◆ What is required: Repeat verbatim everything from the line containing "Task: Click the Timestamp column header" down to the line containing "pyautogui.click(x=181, y=116)", and nothing else.

◆ Data section:
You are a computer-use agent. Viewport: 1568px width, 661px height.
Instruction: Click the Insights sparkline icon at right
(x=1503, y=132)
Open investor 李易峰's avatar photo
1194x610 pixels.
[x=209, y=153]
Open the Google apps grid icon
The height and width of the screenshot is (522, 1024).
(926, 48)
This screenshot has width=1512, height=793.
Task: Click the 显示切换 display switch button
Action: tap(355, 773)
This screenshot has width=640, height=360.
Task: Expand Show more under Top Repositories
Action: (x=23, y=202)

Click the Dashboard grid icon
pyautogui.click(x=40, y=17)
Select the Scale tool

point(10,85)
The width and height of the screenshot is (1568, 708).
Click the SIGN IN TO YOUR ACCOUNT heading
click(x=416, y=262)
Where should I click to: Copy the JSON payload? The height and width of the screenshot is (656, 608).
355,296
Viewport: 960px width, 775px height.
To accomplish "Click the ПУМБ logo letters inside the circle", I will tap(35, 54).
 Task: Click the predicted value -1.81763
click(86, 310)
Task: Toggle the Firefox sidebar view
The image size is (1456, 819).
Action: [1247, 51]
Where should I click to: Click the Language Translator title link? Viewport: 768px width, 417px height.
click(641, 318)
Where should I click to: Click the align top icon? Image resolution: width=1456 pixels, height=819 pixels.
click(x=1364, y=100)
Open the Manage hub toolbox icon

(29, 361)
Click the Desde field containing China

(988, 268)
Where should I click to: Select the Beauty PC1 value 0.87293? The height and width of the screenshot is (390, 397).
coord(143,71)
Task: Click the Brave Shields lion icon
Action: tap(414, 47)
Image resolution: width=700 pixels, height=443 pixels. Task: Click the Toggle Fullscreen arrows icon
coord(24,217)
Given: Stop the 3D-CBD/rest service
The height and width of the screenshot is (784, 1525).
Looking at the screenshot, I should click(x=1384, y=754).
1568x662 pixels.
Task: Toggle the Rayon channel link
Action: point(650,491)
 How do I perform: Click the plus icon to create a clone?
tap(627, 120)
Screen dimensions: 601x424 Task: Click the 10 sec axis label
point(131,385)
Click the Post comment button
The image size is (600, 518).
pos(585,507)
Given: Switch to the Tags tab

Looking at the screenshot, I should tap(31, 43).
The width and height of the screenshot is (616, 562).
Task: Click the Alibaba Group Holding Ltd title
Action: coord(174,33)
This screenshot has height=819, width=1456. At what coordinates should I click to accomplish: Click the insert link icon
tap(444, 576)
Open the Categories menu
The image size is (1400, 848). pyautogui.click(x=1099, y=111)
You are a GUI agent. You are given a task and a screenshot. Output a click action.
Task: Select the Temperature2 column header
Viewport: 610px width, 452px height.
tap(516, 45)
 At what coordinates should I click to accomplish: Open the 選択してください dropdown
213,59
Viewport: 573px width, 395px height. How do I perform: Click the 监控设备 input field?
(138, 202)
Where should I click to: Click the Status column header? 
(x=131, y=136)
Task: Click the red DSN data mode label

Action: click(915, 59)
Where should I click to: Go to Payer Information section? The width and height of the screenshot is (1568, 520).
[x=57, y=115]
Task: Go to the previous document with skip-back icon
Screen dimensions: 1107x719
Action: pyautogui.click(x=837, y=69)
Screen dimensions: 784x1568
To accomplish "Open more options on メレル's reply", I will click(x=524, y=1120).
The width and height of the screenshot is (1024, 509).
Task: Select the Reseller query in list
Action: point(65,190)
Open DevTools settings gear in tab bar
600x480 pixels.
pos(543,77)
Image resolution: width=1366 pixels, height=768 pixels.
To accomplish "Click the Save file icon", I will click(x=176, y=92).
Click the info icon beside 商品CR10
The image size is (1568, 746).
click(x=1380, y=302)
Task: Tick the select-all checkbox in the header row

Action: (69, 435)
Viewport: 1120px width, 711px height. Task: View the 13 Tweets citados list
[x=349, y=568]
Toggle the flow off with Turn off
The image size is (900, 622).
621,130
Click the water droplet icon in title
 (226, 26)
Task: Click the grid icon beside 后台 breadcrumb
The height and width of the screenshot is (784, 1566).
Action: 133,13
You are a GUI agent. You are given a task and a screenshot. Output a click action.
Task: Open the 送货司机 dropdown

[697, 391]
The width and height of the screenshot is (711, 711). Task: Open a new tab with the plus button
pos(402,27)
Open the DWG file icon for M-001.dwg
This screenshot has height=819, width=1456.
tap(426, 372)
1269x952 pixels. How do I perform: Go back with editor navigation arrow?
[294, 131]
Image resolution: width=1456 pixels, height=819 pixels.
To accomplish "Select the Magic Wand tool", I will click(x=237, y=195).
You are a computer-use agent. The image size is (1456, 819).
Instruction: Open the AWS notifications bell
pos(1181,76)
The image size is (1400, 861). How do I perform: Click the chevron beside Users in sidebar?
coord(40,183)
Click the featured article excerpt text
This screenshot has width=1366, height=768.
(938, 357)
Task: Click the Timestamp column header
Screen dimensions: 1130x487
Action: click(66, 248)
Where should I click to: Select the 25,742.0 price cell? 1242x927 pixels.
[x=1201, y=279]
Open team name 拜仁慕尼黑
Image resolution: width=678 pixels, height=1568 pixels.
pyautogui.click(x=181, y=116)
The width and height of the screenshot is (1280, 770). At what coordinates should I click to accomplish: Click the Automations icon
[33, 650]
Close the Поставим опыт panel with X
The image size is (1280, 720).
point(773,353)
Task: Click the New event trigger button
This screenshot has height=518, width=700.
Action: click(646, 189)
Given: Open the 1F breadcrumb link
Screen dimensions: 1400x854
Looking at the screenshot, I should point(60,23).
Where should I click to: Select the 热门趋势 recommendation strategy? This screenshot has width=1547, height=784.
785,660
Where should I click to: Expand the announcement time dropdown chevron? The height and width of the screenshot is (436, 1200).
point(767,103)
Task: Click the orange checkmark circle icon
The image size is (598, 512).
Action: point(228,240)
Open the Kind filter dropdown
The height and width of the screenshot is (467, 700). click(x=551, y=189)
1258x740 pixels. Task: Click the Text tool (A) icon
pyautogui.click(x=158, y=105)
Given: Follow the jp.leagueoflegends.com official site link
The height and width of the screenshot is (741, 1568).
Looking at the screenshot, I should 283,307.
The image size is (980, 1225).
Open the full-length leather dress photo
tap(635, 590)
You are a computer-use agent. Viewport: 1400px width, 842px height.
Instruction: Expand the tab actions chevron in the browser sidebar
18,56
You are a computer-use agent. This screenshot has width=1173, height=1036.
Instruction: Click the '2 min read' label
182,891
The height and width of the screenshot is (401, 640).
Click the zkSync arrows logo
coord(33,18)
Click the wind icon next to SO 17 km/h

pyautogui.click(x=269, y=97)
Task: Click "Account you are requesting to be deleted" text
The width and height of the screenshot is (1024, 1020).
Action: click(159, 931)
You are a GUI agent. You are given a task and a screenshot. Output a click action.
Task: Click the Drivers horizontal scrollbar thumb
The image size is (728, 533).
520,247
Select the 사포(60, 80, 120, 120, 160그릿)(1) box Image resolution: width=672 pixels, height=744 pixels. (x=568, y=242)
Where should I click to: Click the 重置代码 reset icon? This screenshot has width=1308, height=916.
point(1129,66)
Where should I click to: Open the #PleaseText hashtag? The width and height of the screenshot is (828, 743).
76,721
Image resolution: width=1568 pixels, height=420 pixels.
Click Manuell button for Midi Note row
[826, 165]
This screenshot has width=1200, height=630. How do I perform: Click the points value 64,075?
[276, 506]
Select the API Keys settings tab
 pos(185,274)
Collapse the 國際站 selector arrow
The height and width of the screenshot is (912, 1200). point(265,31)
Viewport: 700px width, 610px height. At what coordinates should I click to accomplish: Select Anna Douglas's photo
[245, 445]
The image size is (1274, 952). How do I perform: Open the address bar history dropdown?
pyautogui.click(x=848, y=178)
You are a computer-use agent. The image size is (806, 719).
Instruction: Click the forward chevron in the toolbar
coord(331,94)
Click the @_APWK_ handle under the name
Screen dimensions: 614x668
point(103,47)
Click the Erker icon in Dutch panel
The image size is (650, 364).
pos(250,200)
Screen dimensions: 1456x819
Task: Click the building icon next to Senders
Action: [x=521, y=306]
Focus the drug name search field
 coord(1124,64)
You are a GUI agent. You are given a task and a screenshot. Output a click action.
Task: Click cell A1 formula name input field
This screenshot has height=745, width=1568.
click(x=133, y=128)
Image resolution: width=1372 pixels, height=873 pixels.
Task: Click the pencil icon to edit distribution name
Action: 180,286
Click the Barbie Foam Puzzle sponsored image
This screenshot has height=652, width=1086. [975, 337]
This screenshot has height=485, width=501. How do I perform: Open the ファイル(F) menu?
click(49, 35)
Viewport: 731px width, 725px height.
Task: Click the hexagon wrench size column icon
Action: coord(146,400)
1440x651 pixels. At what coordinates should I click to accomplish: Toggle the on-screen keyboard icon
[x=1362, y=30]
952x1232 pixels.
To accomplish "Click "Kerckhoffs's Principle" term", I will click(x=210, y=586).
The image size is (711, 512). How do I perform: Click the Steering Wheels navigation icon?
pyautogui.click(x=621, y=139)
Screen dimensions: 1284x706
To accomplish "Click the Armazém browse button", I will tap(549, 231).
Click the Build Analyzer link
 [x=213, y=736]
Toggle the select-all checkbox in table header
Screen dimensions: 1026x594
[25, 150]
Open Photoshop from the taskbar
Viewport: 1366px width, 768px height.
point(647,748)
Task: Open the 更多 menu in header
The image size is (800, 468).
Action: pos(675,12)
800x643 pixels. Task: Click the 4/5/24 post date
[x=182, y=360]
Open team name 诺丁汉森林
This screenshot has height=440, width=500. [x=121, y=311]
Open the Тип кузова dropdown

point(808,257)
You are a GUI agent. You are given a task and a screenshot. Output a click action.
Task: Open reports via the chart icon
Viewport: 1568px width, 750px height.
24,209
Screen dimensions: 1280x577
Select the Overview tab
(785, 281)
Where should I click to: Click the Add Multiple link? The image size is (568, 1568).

◆ Output below:
Task: Click the Timestamp column header
Screen dimensions: 1130x487
Action: click(66, 248)
Where should I click to: Select the 25,742.0 price cell? 1242x927 pixels.
[x=1201, y=279]
Open team name 拜仁慕尼黑
Image resolution: width=678 pixels, height=1568 pixels.
pyautogui.click(x=181, y=116)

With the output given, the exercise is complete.